Pam Allen, president of the NFB of Louisiana, said the federation is an organization committed to improving opportunities for blind people through advocacy and education.
"The philosophy of the NFB is that blindness does not have to be a debilitating tragedy," Allen said. "With proper training in the skills of blindness, opportunity and a positive attitude, blind people can compete on equal terms with their sighted peers."
Allen also said the NFB of Louisiana is one of the federation's largest and most active affiliates.
She said Dauzat has worked with the federation for the last 10 years to establish innovative programs for professionals working in the field of blindness.
"[Dauzat] has demonstrated a strong commitment to developing programs which have truly made a positive difference," Allen said.

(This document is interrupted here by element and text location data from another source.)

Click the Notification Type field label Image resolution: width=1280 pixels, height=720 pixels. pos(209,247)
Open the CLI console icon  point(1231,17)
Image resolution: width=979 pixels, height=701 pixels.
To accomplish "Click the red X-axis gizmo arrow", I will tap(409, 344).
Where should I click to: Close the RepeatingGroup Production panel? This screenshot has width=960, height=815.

Dauzat said it was a humbling experience to receive an award from her colleagues in recognition for the work she has done.
"It was certainly magnified by receiving an award from people who only see your work," Dauzat said.

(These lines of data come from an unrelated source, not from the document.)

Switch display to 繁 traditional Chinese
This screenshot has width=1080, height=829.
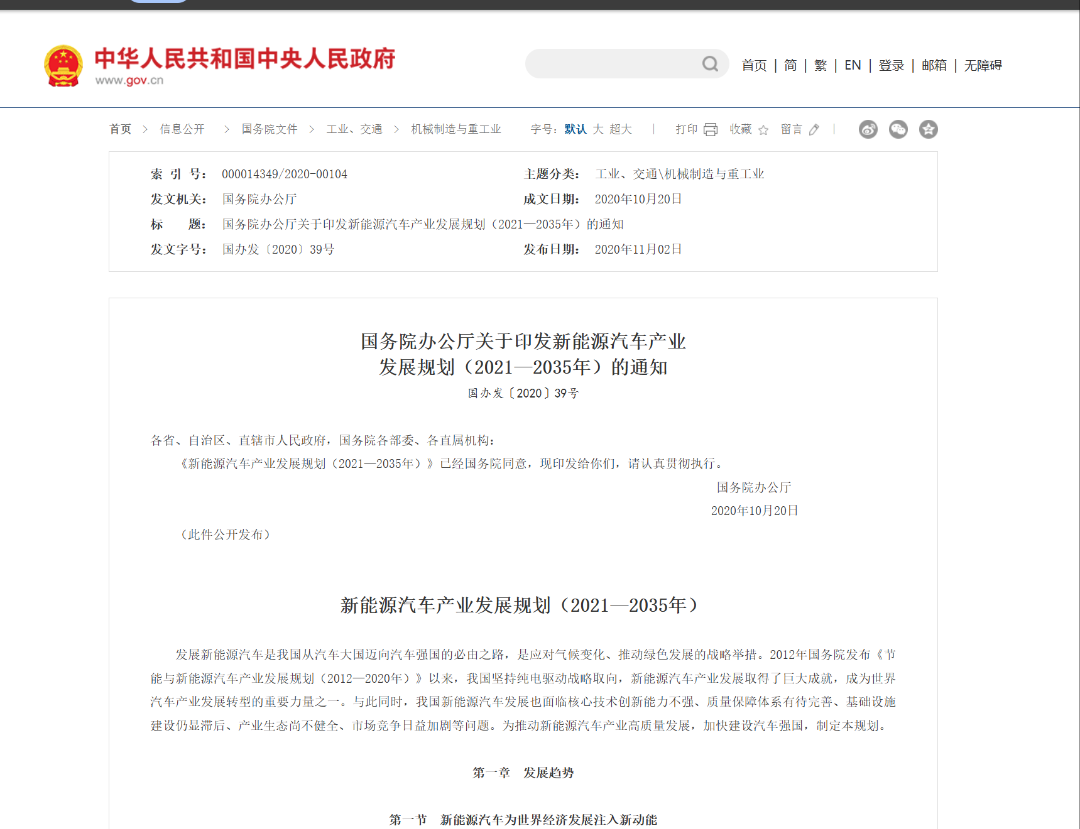click(820, 64)
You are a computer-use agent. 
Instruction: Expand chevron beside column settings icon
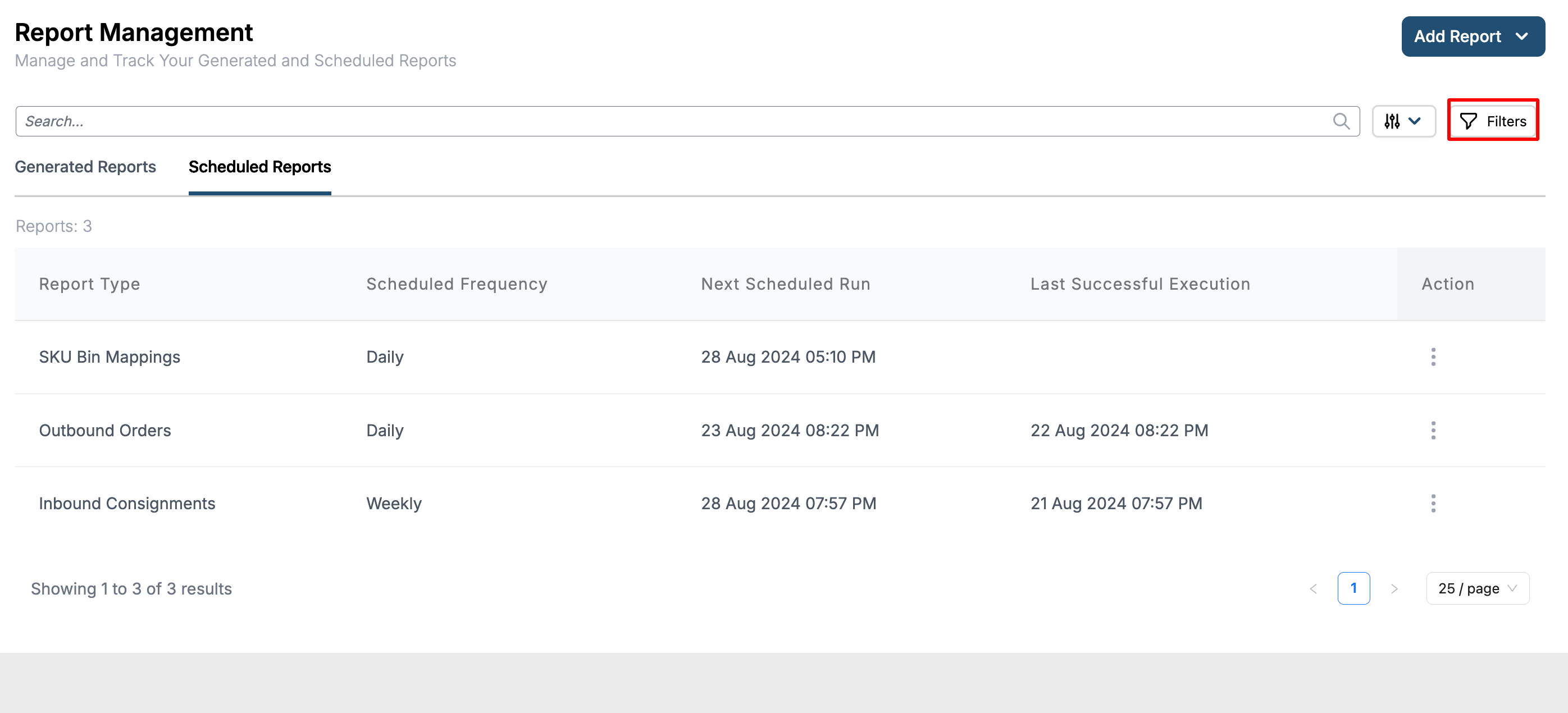pyautogui.click(x=1415, y=121)
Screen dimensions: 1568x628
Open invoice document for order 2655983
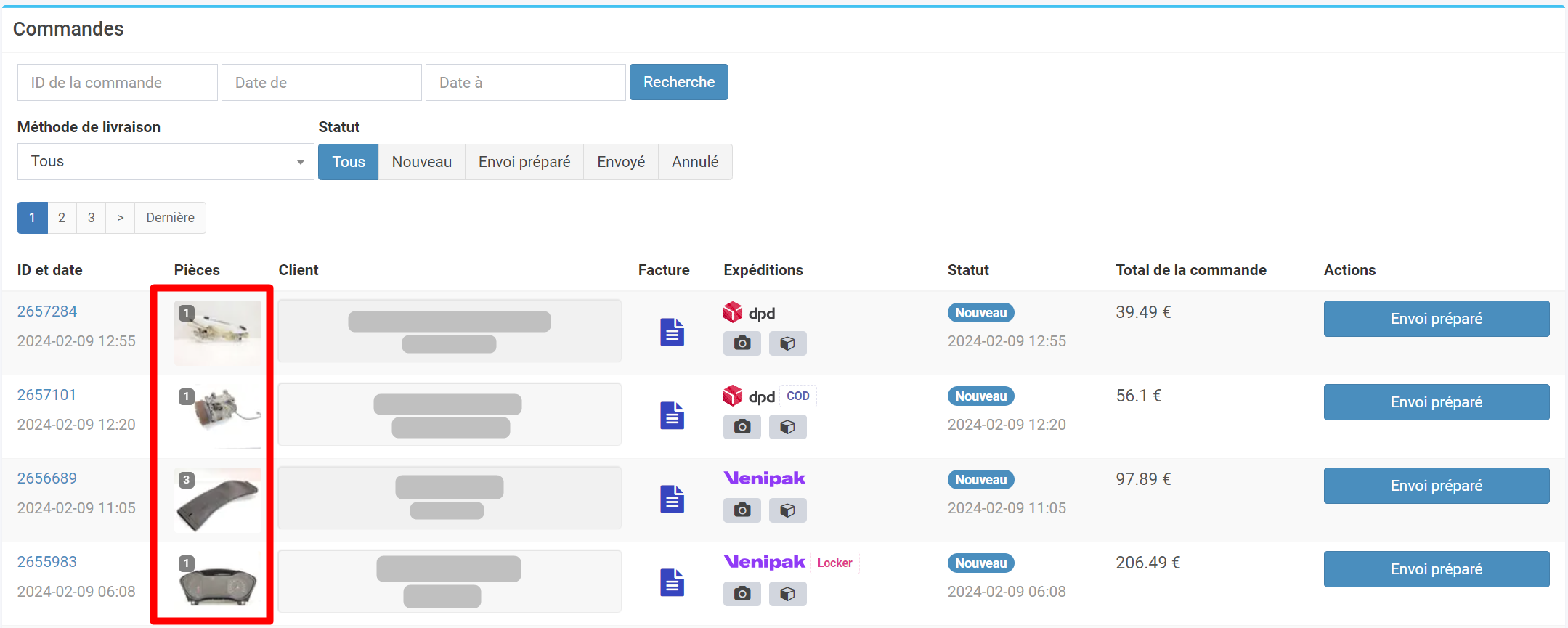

Dauzat has been an advocate for special initiatives for the blind for 12 years and has worked in conjunction with the federation for almost as long.
Dauzat said, "We have established programs in the College of Education that are designed to promote full participation [of the blind] in all aspects of life."
Dauzat also said the Professional Development and Research Institute on Blindness has been in operation for three years, and it is a "fine example of a collaboration between an institution of higher learning and a center for the blind."
Two programs for educating the blind are available to graduates of education: a master's in education in teaching the blind and a master's in education psychology with a concentration in orientation and mobility.
Brooke Sexton, a graduate of education, was one of the first students to graduate from the program, which enables her to teach the blind.
Sexton is currently doing research for the Institute on Blindness.
Sexton said Dauzat has done a large amount of work with the institute and is supportive of the master's programs that have been established.
"She is supportive of the programs by making sure high quality teachers will be certified to teach blind students," Sexton said.